(Your objective): In the data below, set out as a numbered list the part that starts with the line containing "This screenshot has width=870, height=401." and ends with the line containing "will [586, 206].", leaving out any blank lines.

(Provided entries):
start

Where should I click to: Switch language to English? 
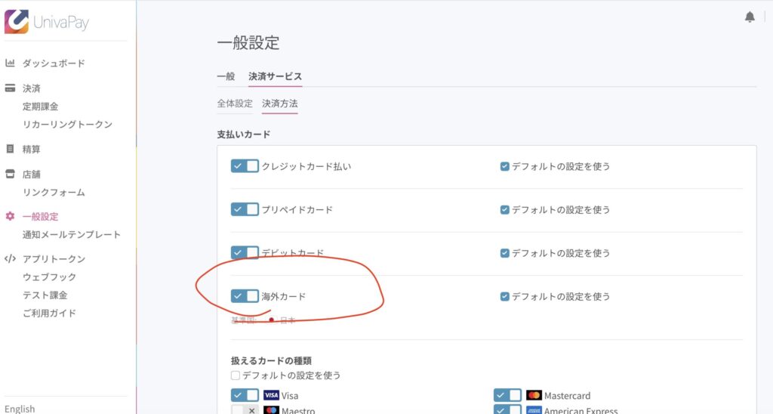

end
start

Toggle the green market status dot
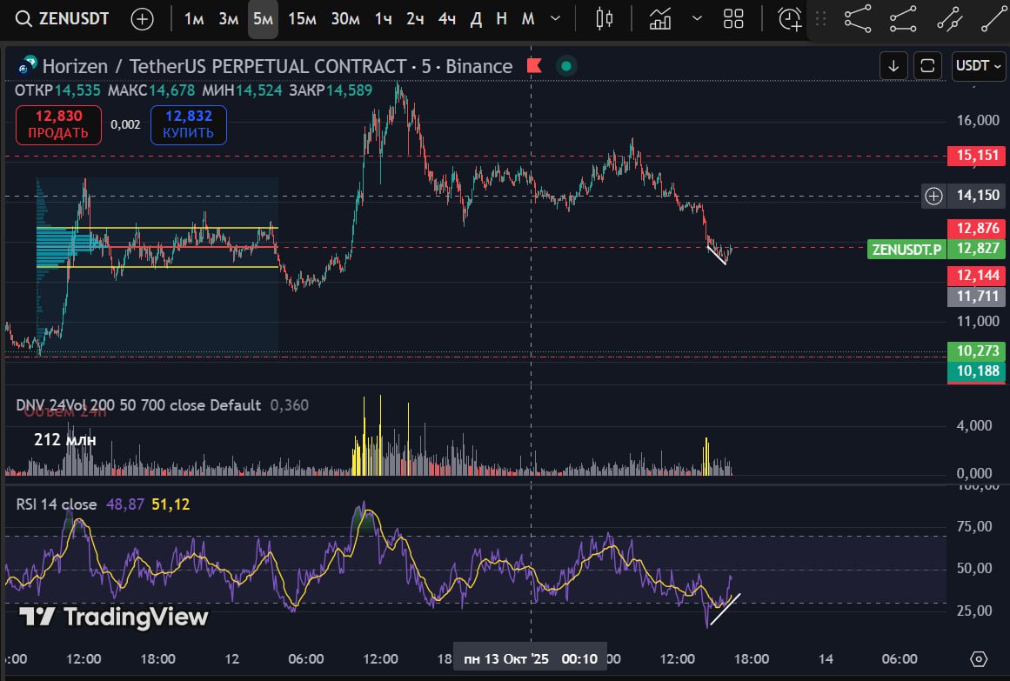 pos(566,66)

end
start

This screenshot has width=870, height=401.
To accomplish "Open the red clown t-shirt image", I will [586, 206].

end

(The reply):
1. This screenshot has width=870, height=401.
2. To accomplish "Open the red clown t-shirt image", I will [586, 206].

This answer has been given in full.